WORK TO DO -
A - Answer these questions about the text on short-term rentals:
(i) In what year was Wilkinson v. Chiwawa Communities Ass'n decided?
(ii) Rentals shorter than how many days did the amendment in the Chiwawa case prohibit?
(iii) What kind of court decided Ross v. Bennett?
B - Extract everything in the text on short-term rentals from "With the rise" down to "614, 616 (2014).", copying it word for word.

-- start of EXTRACT PROVIDED --

With the rise of Airbnb and other similar services, more and more homeowners are looking to rent out their property on a short-term basis. Whether a homeowner is allowed to do so is a question that can be answered by reviewing the association’s restrictive covenants found in the community’s Declaration of Covenants, Conditions, and Restrictions (“CCRs”). This question turns on whether the covenants restrict the property for residential use or for commercial use. The seminal Washington case on this issue is Wilkinson v. Chiwawa Communities Ass’n. 180 Wn.2d 241, 327 P.3d 614, 616 (2014).
Wilkinson v. Chiwawa Communities Ass’n
The Supreme Court of Washington held in this case that the short-term vacation rentals of homes was a “residential use” of the home. As such, the covenants prohibiting commercial use of a home were not violated. This decision involved owners of homes in the Chiwawa River Pines Community bringing a motion for summary judgment to invalidate an amendment to the community covenants prohibiting rental of their homes for less than 30 days.
The covenants of the homeowners’ association did bar the use of any lot for commercial and industrial purposes. However, there was also a covenant which restricted the size of rental signs. The Court determined that this was evidence that the Chiwawa covenants contemplated rentals and did not intend to restrict them. Moreover, the Court found that if a vacation renter uses a home “for the purposes of eating, sleeping, and other residential purposes,” this use is residential, not commercial, no matter how short the rental duration.
Because the covenants did not place residents on notice that short-term rentals would be prohibited, the court held that the amendment must be invalidated to protect the “reasonable and settled expectations of landowners in their property.” The Court emphasizes that its holding does not prohibit residential communities from prohibiting short term rentals. Rather Chiwawa River Pines community did not do so through covenants allowing rentals, while prohibiting commercial uses and limiting homes to single-family structures.
Another Washington Case
A Washington appellate court made a similar holding in an earlier case, Ross v. Bennett, 148 Wn. App. 40, 51, 203 P.3d 383, 388 (2008), as amended (Jan. 27, 2009). The court in Ross held that a short-term rental is a residential use, and found that the owner’s “receipt of rental income either from short or long-term rentals, in no way detracts or changes the residential characteristics of the use by the tenant.”

-- end of EXTRACT PROVIDED --
-- start of SUPPLIED RECORDS --

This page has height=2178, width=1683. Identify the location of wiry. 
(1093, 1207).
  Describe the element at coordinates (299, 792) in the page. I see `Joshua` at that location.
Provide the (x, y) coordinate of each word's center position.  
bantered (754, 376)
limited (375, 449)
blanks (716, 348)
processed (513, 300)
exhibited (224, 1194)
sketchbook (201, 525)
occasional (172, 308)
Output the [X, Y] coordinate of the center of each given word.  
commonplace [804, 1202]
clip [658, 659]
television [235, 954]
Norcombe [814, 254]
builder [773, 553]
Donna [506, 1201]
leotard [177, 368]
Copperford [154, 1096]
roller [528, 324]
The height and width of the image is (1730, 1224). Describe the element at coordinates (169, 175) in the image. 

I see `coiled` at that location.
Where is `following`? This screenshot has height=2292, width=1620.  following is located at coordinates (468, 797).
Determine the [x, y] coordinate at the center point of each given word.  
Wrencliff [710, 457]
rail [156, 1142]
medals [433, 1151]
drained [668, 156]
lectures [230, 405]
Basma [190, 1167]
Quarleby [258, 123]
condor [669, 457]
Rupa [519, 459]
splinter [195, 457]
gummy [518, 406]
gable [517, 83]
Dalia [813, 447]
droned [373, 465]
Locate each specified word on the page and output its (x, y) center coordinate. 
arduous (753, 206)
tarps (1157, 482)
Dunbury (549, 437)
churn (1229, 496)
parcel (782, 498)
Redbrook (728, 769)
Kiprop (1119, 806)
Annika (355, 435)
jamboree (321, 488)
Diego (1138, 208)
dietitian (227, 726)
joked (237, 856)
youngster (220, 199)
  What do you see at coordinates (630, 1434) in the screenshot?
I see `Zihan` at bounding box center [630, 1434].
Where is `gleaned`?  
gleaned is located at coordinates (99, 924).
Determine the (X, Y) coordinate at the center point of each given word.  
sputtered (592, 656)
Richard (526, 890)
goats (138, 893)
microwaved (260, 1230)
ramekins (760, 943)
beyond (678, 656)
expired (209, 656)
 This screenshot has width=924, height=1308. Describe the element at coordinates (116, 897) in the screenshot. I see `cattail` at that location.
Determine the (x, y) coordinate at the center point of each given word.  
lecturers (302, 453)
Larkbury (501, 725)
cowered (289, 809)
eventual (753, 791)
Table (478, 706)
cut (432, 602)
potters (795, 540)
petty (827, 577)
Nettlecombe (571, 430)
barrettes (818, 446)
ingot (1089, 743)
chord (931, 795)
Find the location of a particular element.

-- end of SUPPLIED RECORDS --

PER-TASK OUTPUTS -
A -
(i) 2014
(ii) 30 days
(iii) A Washington appellate court

B -
With the rise of Airbnb and other similar services, more and more homeowners are looking to rent out their property on a short-term basis. Whether a homeowner is allowed to do so is a question that can be answered by reviewing the association’s restrictive covenants found in the community’s Declaration of Covenants, Conditions, and Restrictions (“CCRs”). This question turns on whether the covenants restrict the property for residential use or for commercial use. The seminal Washington case on this issue is Wilkinson v. Chiwawa Communities Ass’n. 180 Wn.2d 241, 327 P.3d 614, 616 (2014).